## Your task
Retype all the records below, line for line, without changing a character.

## Information provided

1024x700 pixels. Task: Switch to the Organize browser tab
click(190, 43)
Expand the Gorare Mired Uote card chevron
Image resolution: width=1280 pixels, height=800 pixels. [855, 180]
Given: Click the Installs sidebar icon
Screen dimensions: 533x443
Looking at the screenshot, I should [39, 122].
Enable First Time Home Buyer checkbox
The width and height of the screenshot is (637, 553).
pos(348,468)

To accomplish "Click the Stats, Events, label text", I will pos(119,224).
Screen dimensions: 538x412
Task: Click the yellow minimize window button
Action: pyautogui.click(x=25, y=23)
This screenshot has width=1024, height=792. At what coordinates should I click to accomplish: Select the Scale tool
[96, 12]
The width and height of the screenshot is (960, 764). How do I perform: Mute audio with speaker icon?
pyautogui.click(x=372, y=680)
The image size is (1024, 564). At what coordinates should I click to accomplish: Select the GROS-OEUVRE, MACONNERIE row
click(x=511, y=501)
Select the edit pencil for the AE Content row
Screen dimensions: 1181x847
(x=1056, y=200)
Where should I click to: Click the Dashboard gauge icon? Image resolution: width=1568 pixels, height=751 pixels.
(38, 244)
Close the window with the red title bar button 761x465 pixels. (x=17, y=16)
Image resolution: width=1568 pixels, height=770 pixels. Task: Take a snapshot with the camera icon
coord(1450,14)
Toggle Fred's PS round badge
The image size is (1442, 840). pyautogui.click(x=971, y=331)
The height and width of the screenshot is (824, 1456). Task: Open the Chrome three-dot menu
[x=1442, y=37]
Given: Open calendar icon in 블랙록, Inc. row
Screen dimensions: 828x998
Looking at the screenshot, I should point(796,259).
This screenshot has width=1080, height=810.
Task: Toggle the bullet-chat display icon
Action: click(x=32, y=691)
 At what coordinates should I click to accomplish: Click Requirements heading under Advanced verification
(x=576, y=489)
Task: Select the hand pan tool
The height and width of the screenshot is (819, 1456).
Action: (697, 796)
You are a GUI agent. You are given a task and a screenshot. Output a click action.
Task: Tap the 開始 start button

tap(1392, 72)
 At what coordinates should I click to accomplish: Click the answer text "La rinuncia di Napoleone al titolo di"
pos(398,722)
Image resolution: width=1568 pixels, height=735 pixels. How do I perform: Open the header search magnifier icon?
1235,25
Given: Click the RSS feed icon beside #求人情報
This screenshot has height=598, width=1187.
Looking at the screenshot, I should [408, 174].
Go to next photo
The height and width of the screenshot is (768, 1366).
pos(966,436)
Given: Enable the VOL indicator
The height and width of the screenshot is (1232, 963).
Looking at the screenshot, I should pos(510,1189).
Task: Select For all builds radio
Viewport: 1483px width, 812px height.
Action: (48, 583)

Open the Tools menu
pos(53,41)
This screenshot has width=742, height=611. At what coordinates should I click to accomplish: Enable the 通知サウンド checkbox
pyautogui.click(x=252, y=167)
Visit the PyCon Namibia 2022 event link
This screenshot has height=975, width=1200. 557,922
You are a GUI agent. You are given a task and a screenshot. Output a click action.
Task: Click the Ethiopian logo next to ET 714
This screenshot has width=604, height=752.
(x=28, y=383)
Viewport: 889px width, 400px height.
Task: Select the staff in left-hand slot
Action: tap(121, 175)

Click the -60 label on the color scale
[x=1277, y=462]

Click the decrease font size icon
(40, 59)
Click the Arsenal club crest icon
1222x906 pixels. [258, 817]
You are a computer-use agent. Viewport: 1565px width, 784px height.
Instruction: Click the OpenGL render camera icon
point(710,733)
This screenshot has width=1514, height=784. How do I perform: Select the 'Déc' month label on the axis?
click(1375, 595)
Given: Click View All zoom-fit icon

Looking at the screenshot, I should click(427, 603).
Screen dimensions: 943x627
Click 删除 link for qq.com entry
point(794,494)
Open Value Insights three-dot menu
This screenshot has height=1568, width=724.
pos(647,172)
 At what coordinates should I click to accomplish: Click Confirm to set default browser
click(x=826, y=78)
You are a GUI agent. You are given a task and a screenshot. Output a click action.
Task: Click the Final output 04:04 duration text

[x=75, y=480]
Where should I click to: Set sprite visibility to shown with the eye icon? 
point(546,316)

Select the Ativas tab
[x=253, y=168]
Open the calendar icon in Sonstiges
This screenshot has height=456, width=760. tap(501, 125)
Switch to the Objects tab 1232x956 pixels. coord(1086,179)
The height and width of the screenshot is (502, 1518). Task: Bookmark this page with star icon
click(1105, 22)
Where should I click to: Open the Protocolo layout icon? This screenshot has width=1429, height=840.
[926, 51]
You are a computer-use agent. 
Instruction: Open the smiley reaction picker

## Exercise result
1024x700 pixels. Task: Switch to the Organize browser tab
click(190, 43)
Expand the Gorare Mired Uote card chevron
Image resolution: width=1280 pixels, height=800 pixels. [855, 180]
Given: Click the Installs sidebar icon
Screen dimensions: 533x443
Looking at the screenshot, I should [39, 122].
Enable First Time Home Buyer checkbox
The width and height of the screenshot is (637, 553).
pos(348,468)

To accomplish "Click the Stats, Events, label text", I will pos(119,224).
Screen dimensions: 538x412
Task: Click the yellow minimize window button
Action: pyautogui.click(x=25, y=23)
This screenshot has width=1024, height=792. At what coordinates should I click to accomplish: Select the Scale tool
[96, 12]
The width and height of the screenshot is (960, 764). How do I perform: Mute audio with speaker icon?
pyautogui.click(x=372, y=680)
The image size is (1024, 564). At what coordinates should I click to accomplish: Select the GROS-OEUVRE, MACONNERIE row
click(x=511, y=501)
Select the edit pencil for the AE Content row
Screen dimensions: 1181x847
(x=1056, y=200)
Where should I click to: Click the Dashboard gauge icon? Image resolution: width=1568 pixels, height=751 pixels.
(38, 244)
Close the window with the red title bar button 761x465 pixels. (x=17, y=16)
Image resolution: width=1568 pixels, height=770 pixels. Task: Take a snapshot with the camera icon
coord(1450,14)
Toggle Fred's PS round badge
The image size is (1442, 840). pyautogui.click(x=971, y=331)
The height and width of the screenshot is (824, 1456). Task: Open the Chrome three-dot menu
[x=1442, y=37]
Given: Open calendar icon in 블랙록, Inc. row
Screen dimensions: 828x998
Looking at the screenshot, I should point(796,259).
This screenshot has width=1080, height=810.
Task: Toggle the bullet-chat display icon
Action: click(x=32, y=691)
 At what coordinates should I click to accomplish: Click Requirements heading under Advanced verification
(x=576, y=489)
Task: Select the hand pan tool
The height and width of the screenshot is (819, 1456).
Action: (697, 796)
You are a GUI agent. You are given a task and a screenshot. Output a click action.
Task: Tap the 開始 start button

tap(1392, 72)
 At what coordinates should I click to accomplish: Click the answer text "La rinuncia di Napoleone al titolo di"
pos(398,722)
Image resolution: width=1568 pixels, height=735 pixels. How do I perform: Open the header search magnifier icon?
1235,25
Given: Click the RSS feed icon beside #求人情報
This screenshot has height=598, width=1187.
Looking at the screenshot, I should [408, 174].
Go to next photo
The height and width of the screenshot is (768, 1366).
pos(966,436)
Given: Enable the VOL indicator
The height and width of the screenshot is (1232, 963).
Looking at the screenshot, I should pos(510,1189).
Task: Select For all builds radio
Viewport: 1483px width, 812px height.
Action: (48, 583)

Open the Tools menu
pos(53,41)
This screenshot has width=742, height=611. At what coordinates should I click to accomplish: Enable the 通知サウンド checkbox
pyautogui.click(x=252, y=167)
Visit the PyCon Namibia 2022 event link
This screenshot has height=975, width=1200. 557,922
You are a GUI agent. You are given a task and a screenshot. Output a click action.
Task: Click the Ethiopian logo next to ET 714
This screenshot has width=604, height=752.
(x=28, y=383)
Viewport: 889px width, 400px height.
Task: Select the staff in left-hand slot
Action: tap(121, 175)

Click the -60 label on the color scale
[x=1277, y=462]

Click the decrease font size icon
(40, 59)
Click the Arsenal club crest icon
1222x906 pixels. [258, 817]
You are a computer-use agent. Viewport: 1565px width, 784px height.
Instruction: Click the OpenGL render camera icon
point(710,733)
This screenshot has width=1514, height=784. How do I perform: Select the 'Déc' month label on the axis?
click(1375, 595)
Given: Click View All zoom-fit icon

Looking at the screenshot, I should click(427, 603).
Screen dimensions: 943x627
Click 删除 link for qq.com entry
point(794,494)
Open Value Insights three-dot menu
This screenshot has height=1568, width=724.
pos(647,172)
 At what coordinates should I click to accomplish: Click Confirm to set default browser
click(x=826, y=78)
You are a GUI agent. You are given a task and a screenshot. Output a click action.
Task: Click the Final output 04:04 duration text

[x=75, y=480]
Where should I click to: Set sprite visibility to shown with the eye icon? 
point(546,316)

Select the Ativas tab
[x=253, y=168]
Open the calendar icon in Sonstiges
This screenshot has height=456, width=760. tap(501, 125)
Switch to the Objects tab 1232x956 pixels. coord(1086,179)
The height and width of the screenshot is (502, 1518). Task: Bookmark this page with star icon
click(1105, 22)
Where should I click to: Open the Protocolo layout icon? This screenshot has width=1429, height=840.
[926, 51]
You are a computer-use agent. 
Instruction: Open the smiley reaction picker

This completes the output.